Thomas McCormack, The Fiction Editor, the Novel, and the Novelist: A Book for Writers, Teachers, Publishers, and Anyone Else Devoted to Fiction

“Does moral progress occur incrementally? Or is it the result of sudden, punctuated social change? Given that cultural evolution, unlike biological evolution, can be guided by deliberate human innovation, both incrementalism and punctuation would seem to be live options.

... incrementalism does not mean embracing a stultifying conservatism that favors tradition over reform. Incremental, progressive moral evolution can be relatively fast and even quite groundbreaking.

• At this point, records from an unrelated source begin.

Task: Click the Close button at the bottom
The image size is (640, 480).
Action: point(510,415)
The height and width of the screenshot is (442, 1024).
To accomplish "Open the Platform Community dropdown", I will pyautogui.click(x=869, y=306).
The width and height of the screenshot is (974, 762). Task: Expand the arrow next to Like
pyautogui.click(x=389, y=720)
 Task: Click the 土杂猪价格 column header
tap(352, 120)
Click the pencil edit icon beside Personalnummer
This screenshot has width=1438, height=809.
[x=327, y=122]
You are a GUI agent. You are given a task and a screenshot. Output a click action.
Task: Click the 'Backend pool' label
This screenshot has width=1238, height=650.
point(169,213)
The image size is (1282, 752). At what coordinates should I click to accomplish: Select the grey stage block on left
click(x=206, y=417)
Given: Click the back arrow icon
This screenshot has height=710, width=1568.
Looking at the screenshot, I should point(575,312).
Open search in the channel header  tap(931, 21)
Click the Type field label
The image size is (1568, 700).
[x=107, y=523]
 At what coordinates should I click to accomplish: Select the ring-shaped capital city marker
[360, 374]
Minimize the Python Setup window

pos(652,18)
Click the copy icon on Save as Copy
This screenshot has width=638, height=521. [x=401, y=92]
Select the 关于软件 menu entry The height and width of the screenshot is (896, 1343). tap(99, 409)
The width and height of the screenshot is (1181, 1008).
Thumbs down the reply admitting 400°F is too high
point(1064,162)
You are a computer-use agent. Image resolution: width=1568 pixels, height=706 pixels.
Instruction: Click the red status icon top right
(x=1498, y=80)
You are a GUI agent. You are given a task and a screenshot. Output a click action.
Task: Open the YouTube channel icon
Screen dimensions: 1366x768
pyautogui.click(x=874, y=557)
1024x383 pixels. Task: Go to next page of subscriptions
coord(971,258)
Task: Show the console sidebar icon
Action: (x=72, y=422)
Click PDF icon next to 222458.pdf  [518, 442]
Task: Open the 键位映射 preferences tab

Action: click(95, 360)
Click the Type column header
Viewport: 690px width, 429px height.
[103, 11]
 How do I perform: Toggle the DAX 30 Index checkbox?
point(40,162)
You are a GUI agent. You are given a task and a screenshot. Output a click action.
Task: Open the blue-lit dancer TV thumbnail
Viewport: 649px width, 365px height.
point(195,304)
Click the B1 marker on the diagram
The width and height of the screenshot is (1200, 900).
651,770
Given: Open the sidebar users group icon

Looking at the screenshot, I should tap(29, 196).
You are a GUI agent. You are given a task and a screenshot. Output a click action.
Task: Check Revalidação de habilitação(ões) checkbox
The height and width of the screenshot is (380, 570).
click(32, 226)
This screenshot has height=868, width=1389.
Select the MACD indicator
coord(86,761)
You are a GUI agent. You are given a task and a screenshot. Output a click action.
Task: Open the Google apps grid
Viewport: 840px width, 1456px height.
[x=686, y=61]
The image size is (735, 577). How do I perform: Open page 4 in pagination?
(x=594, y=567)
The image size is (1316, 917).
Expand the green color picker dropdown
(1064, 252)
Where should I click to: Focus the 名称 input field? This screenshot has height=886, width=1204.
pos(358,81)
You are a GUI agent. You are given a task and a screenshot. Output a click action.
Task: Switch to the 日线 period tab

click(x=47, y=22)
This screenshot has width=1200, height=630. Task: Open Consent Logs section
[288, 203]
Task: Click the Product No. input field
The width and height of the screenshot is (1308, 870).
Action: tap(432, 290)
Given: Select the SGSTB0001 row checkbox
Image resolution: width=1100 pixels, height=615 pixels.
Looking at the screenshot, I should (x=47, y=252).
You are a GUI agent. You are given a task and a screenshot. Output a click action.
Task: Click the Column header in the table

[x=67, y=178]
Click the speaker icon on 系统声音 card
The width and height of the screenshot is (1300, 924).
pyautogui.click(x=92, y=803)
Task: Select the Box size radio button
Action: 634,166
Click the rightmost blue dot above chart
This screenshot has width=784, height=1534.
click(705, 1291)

That is, positive moral revolutions do take place—such as the gay rights revolution ... Typically, large-scale moral progress begins with small-scale “experiments in living.” Instead of trying to re-design the culture of a society as a whole, small groups of people use moral reasoning to re-design the sub-culture of their local tribes. If the results of experiments are positive, then they can be adapted elsewhere and scaled up for larger and larger portions of society.

That being said, it’s possible that incremental moral change will not be sufficient to deal with the most serious threats to human survival. For example, perhaps something quite different—a moral black swan—is needed to address the problem of anthropogenic climate change. For this reason, we cannot be too confident that strategies that have worked in the past will also work in the future.”
Victor Kumar, A Better Ape: The Evolution of the Moral Mind and How it Made us Human

“What do you people have against punctuation, Caleb? You haven't *lived* till you've used a dash and a semicolon in the same sentence.”
Aster Glenn Gray, The Sleeping Soldier

Tiffany Schmidt
“He paused to kiss me and I think he meant it as a dash or an ellipsis or some other temporary punctuation, but I pressed up on my toes and made it an exclamation point.”
Tiffany Schmidt, The Boy Next Story

László Krasznahorkai
“When we speak, we speak fluent, unbroken sentences, and this kind of speech doesn’t need any periods. Only God needs the period—and at the end He will use one, I am sure.”